Priesthood of all Believers


Whose work is ministry?  Ministry is the work of all Christians.  Read 1 Peter 2:4-5 and 9-10
4 As you come to him, the living Stone—rejected by humans but chosen by  God and precious to him— 5 you also, like living stones, are being built into a  spiritual house[a] to be a holy priesthood, offering spiritual sacrifices acceptable  to God through Jesus Christ.
9But you are a chosen people, a royal priesthood, a holy nation, God’s special possession, that you may declare the praises of him who called you out of  darkness into his wonderful light. 10 Once you were not a people, but now you are  the people of God; once you had not received mercy, but now you have received  mercy.

This is a passage that will be familiar to those who have participated in a Walk to Emmaus.  We are part of the priesthood of all believers.

I know I keep saying it, but all of us are called to the work of servant leadership - ministry.  God will find us where we are, will work with us to answer our doubts, and will prepare us for the work.  Given all of that, we are God's chosen people - all of us - and we are now God's people.

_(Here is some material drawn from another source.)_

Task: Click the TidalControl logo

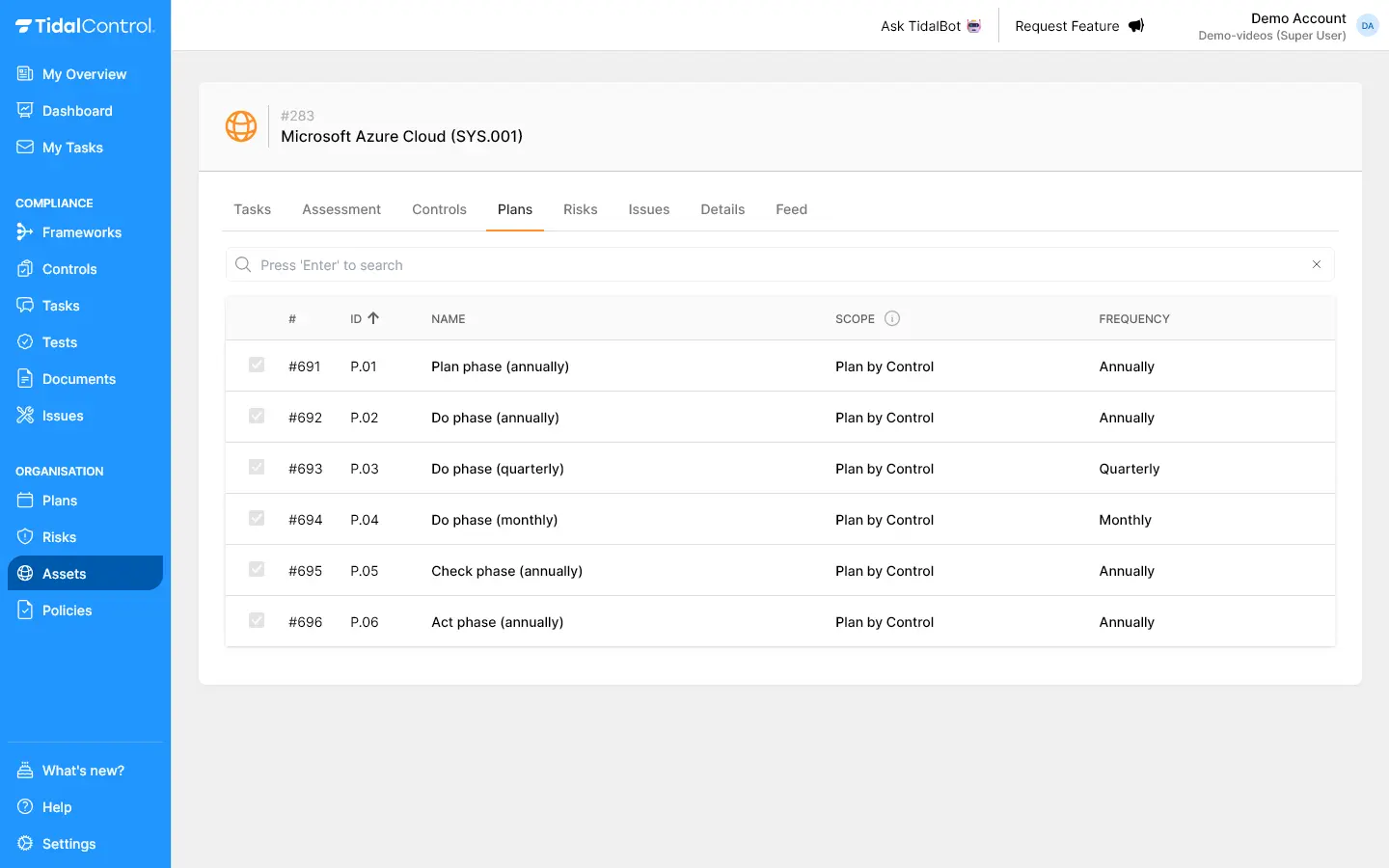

Notice that there isn't anything in that passage that says we have earned this calling. God hasn't examined us and found us worthy. We are not worthy, but God has called us.  This is a form of grace, of mercy, of love.  God gives us this gift of a call out of God's mercy and love for us.  God changes us so that we are now holy.  Sacred.  Called. 

How can we ignore that?

Sorry for my lack of images - for some reason, they keep loading up in black and white.  I'll have to figure that out.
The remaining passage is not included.